Veja na íntegra o comunicado: 

O Campeonato Brasileiro da Série A – o nosso conhecido Brasileirão – e a Seleção Brasileira são usados com frequência por alguns oportunistas para ataques à CBF. Quando se fala em futebol brasileiro, porém, é preciso ser menos simplório, ou primário, para atribuir alguma seriedade ao debate. Caso contrário, esses críticos de plantão vão continuar no mesmo lugar de sempre, ou seja, críticos de plantão.

A CBF vem aumentando seus investimentos em todas as categorias do futebol. Em 2010, a entidade organizava seis campeonatos. Este ano, serão 13 competições: sete profissionais, dois de futebol feminino e quatro da categoria de base. O número de torneios aumentou 117% em cinco anos.

Enquanto alguns personagens perdem tempo com críticas infundadas, a CBF está preocupada em viabilizar os Campeonatos Brasileiros das séries A, B, C e D, Copa do Brasil, Copa do Nordeste, Copa Verde, Copa do Brasil de Futebol Feminino, Campeonato Brasileiro de Futebol Feminino, Campeonato Brasileiro Sub-20, Copa do Brasil Sub-20, Copa do Brasil Sub-17 e Copa do Nordeste Sub-20.

A maioria dos campeonatos dessa lista e inúmeros estaduais são deficitários e só existem graças a subsídios da CBF. Em 2014, o valor investido pela CBF chegou a quase R$ 100 milhões, diretamente nas competições ou subvencionando as Federações Estaduais para promoção de seus campeonatos. O dinheiro gasto pela CBF nesses campeonatos deficitários garante a continuidade de mais de 200 clubes e gera emprego para cerca de 4.500 atletas de todo o país.

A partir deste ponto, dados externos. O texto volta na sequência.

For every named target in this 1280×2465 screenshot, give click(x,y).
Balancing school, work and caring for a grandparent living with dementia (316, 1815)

Com recursos próprios, a CBF possibilitou a criação da Seleção Brasileira Feminina permanente, dedicada à preparação para a Copa do Mundo deste ano e a Olimpíadas Rio 2016, entre outros compromissos oficiais. As jogadoras recebem salário e podem se concentrar nos treinamentos e na evolução do desempenho, na busca incessante pelo inédito ouro olímpico. O mesmo esforço é direcionado às seleções de base, formadoras do espírito vitorioso de jovens responsáveis pelas futuras conquistas dessa nação pentacampeã mundial.

O Brasil tem extensão continental e é preciso que se abra oportunidades para que atletas de todos os lugares possam exercer a sua profissão. Estamos retomando as competições regionais em locais com legião de torcedores apaixonados por futebol que, antes, não contavam com campeonatos chancelados pela CBF.

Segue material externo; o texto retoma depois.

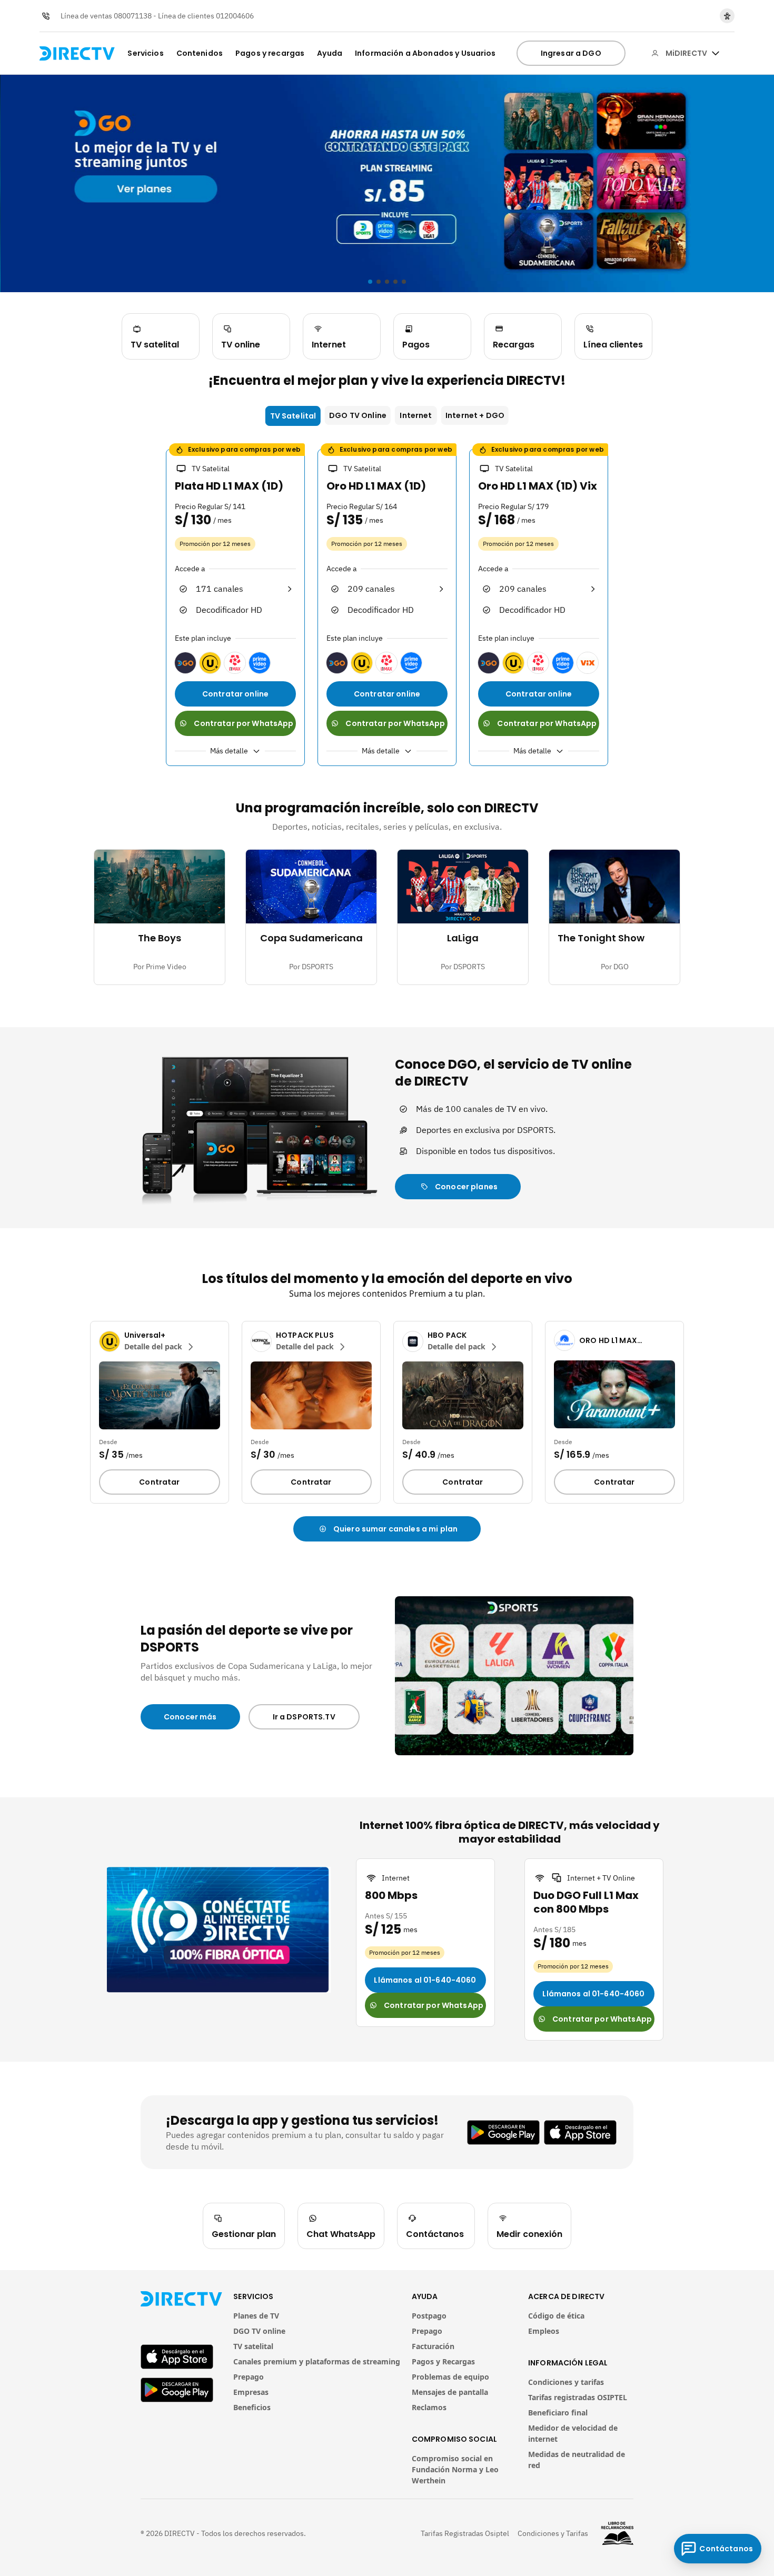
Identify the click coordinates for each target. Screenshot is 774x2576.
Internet (416, 415)
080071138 (133, 16)
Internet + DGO (474, 415)
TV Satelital (293, 416)
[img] (715, 53)
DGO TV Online (357, 415)
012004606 (235, 16)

A prioridade da CBF neste momento não é apenas o desempenho financeiro, mas, sim, imprimir uma gestão moderna, transparente e social. Com este espírito, a CBF tem aumentado expressivamente o investimento em mais e melhores competições e, em última instância, estimulando o fomento do futebol como um todo.

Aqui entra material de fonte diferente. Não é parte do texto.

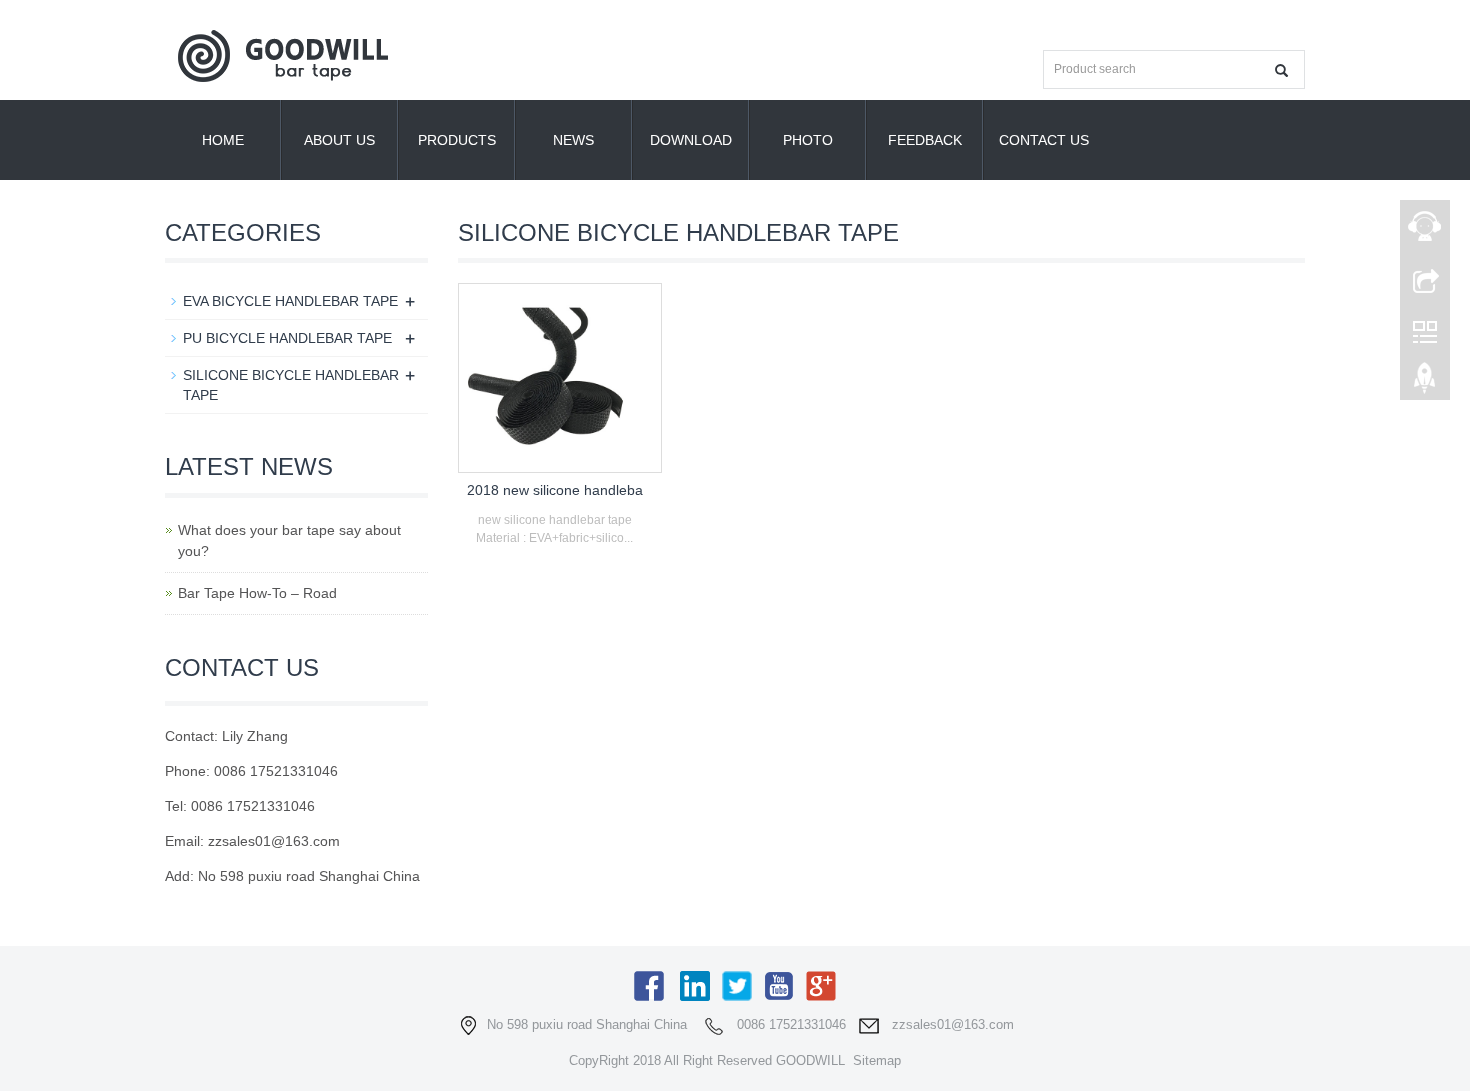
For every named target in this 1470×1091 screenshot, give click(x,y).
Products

As 13 competições de 2015 terão, ao todo, 1.804 partidas, um número 51% superior aos 1.192 jogos de cinco anos atrás. Os recursos da CBF são utilizados de forma organizada e dentro da lei. Só em 2014, foram pagos mais de R$ 36 milhões em impostos. O objetivo é estimular e fortalecer o futebol no país inteiro. E isso não entra na cabeça de quem enxerga apenas algumas partes do nosso mapa, que estão de costas para o verdadeiro Brasil.